Work request
Nothing but the lines from the one containing "You are a computer-use" through the end of the material should be restated, and each exactly.

Records shown
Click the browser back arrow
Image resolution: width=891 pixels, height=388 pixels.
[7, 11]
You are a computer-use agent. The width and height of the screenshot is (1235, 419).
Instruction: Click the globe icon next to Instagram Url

Finished task
You are a computer-use agent. The width and height of the screenshot is (1235, 419).
Instruction: Click the globe icon next to Instagram Url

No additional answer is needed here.